During the years, Lloyd’s reputation as a bonesetter grew, and with it the knowledge that he accepted only a little silver gift for his work.  Soon he had enough buttons for his waistcoat and then sufficient for his coat.  Not all his silver gifts were buttons, for Sir William de Broase of Tomen Castle – whose ancestors came over with William the Conqueror – gave Lloyd a pair of silver shoe buckles for treating his broken ankle.  The parson gave him a silver snuff box for a like service to his hunter.  Another gift – a  heavy silver knobbed stick – became a familiar sight in the area.

Lloyd’s coat grew heavier with the silver buttons which covered it and it took on an appearance akin to shining mail.  His son, John Lloyd junior, took a pride in polishing the buttons.  The coat was worn only on high days and holidays and when Lloyd went to Builth Market to buy or sell sheep. He would don it to attend to any broken bones.   Thus Lloyd became affectionately known along the border country as “Silver John the Bonesetter”.

One day, the elderly Lloyd was returning home in his gambo – a two-wheeled Welsh cart – from a visit to the Michaelmas fair at Builth market.  It was dark by the time he arrived at the crest of the road near Llyn Hilyn.1  Later that night the faithful horse brought the gambo to the farm gate alone.  Old “Silver John” had disappeared.

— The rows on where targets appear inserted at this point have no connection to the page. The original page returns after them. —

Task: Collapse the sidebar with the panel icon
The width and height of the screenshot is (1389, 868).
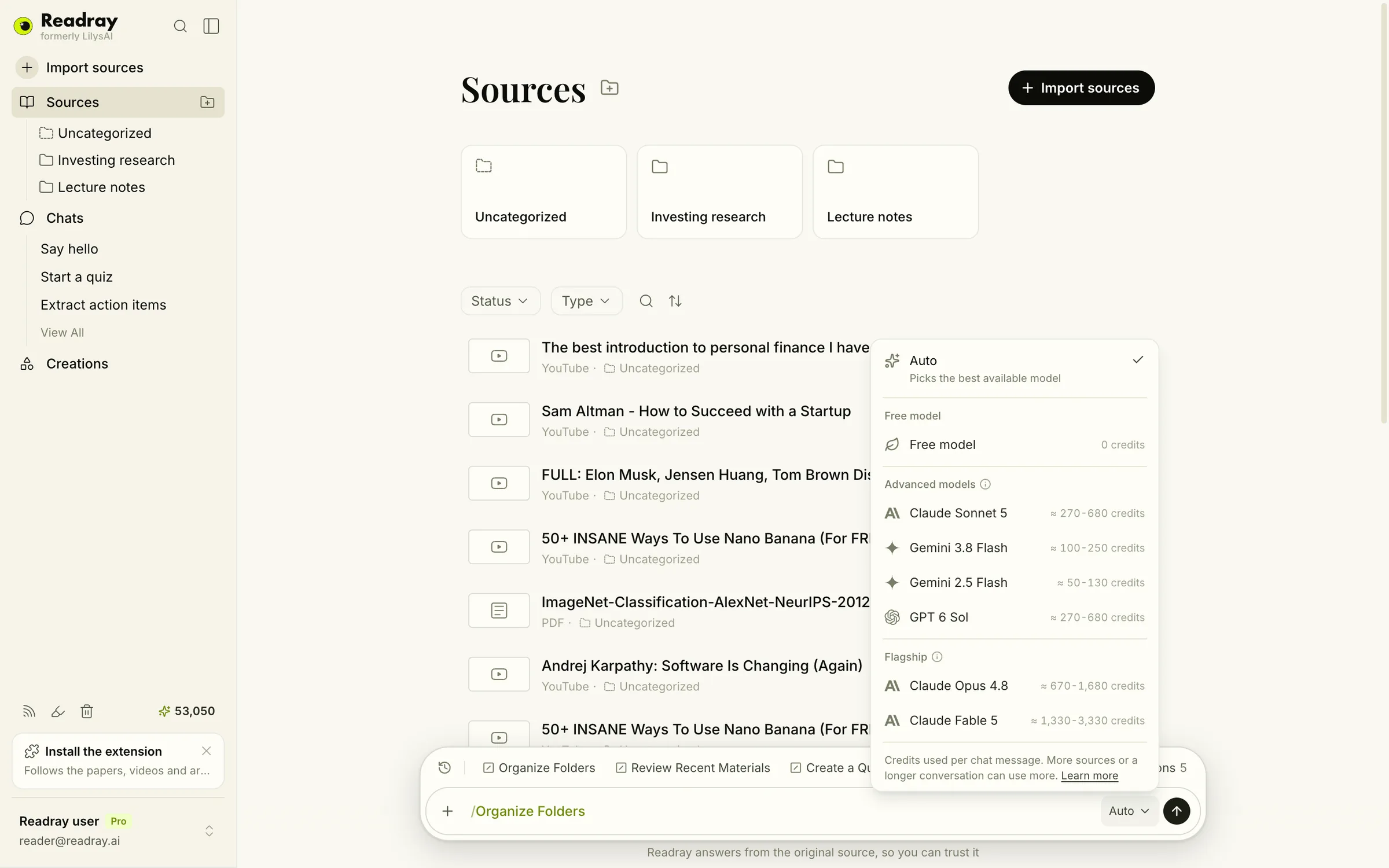Action: click(x=211, y=26)
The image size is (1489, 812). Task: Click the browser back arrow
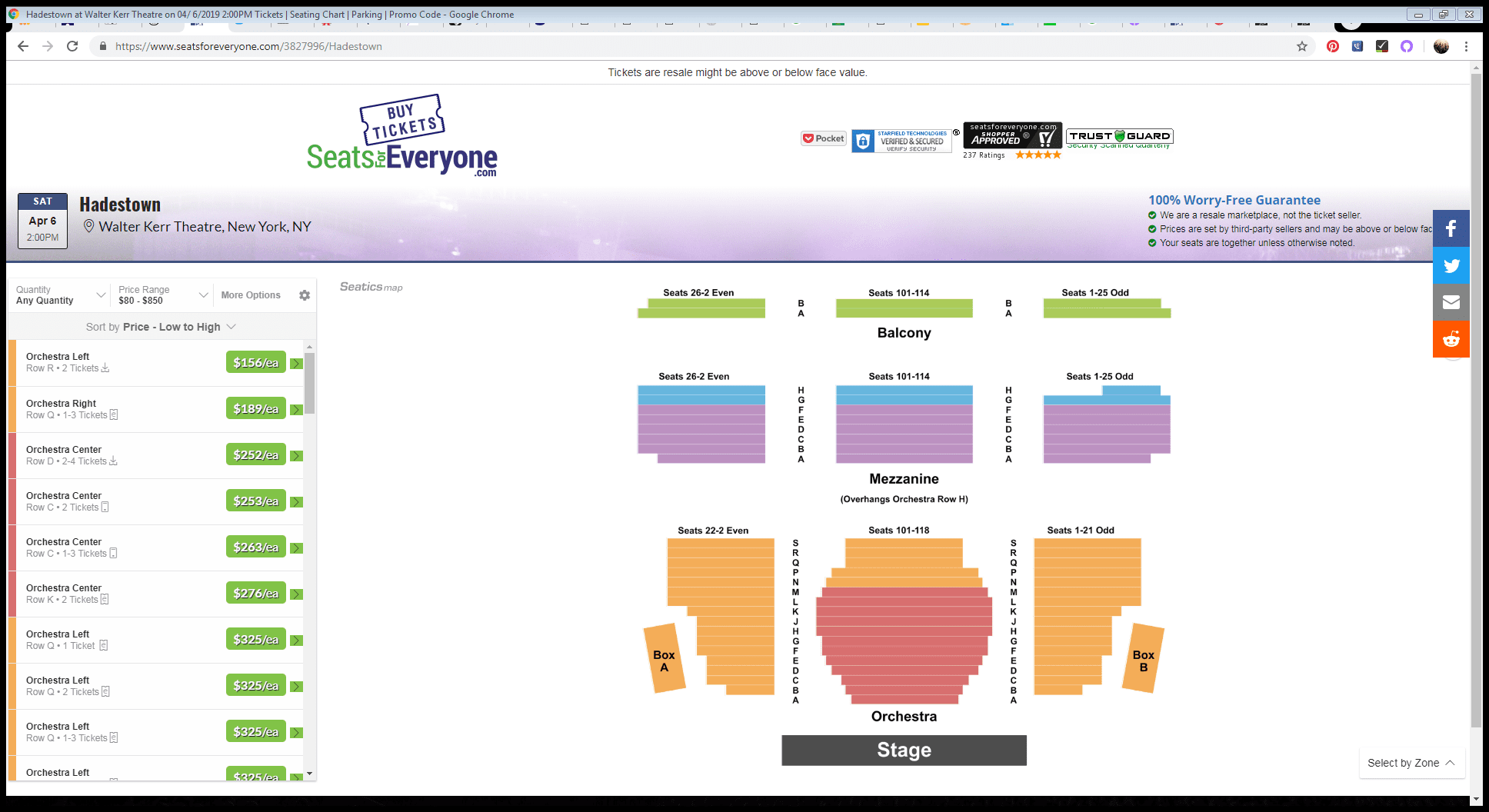coord(23,46)
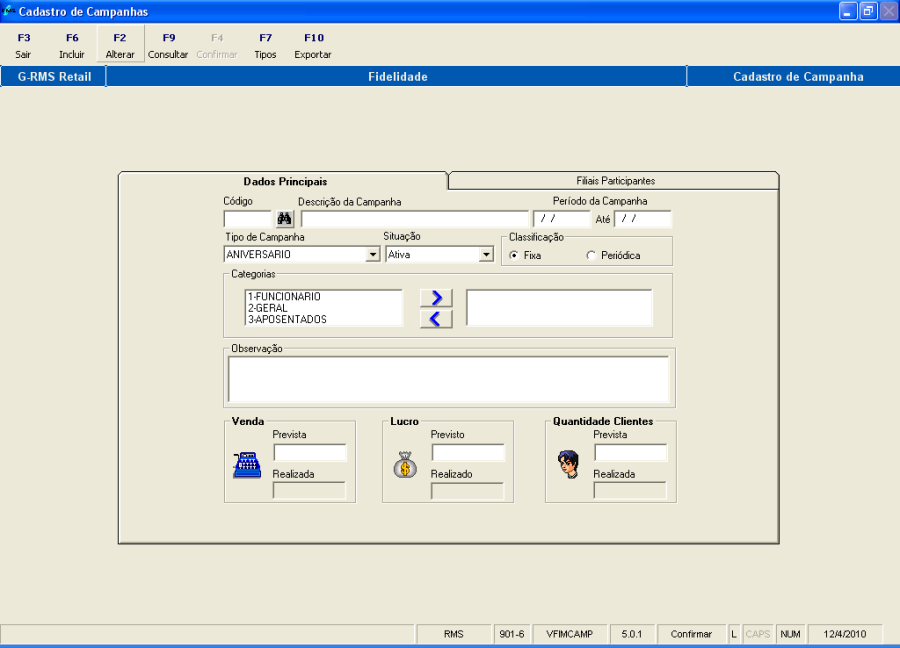Switch to the Filiais Participantes tab
The width and height of the screenshot is (900, 648).
click(615, 181)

Early next morning, during a great frost – it was decided to hold the Radnor Candlemas fair on Lyn Hilyn, which was frozen solid, providing an excellent site.  In addition to the usual exchange of farms, hiring of farm servants and sale of livestock, there was a variety of festivities.  Fires burned on the fringes of the frozen lake.  Cakes were savoured and washed down with hot cider and hundreds skated on the ice.  When the fun and merriment were at their height Mary, daughter of the Fforest Inn’s landlord, went sliding to the far end of the lake.  Suddenly she slipped and fell face downward on the ice.  She was not hurt, but let out a piercing cry of horror.  The crowd, rushing toward her, saw the girl point to the ice beneath her then cover her face with both hands.

The forest folk looked down and there, ghostly in its icy shroud, was the face of an old man, his features preserved as in life.  It was “Silver John”.   Fear the removal of the body in its frozen state could lead to broken limbs – and unquiet slumbers for the old bonesetters spirit – prompted the shocked crowd to leave the scene well alone until a warm spring day several weeks later.

As Lloyd’s corpse was lifted tenderly from the shallow waters of Hilyn Pool, it soon became obvious he had been murdered and thrown into the lake for the sake of his silver buttons.  His great coat was gone, the silver buckles had been torn off his shoes and the snuff box and stick were missing.  A great procession followed the dead man down the road and up the Harley valley as he was borne on his old gambo.  He was laid to rest on the slopes of the hills where he had tended his beloved sheep and healed the the limbs of his kinsfolk.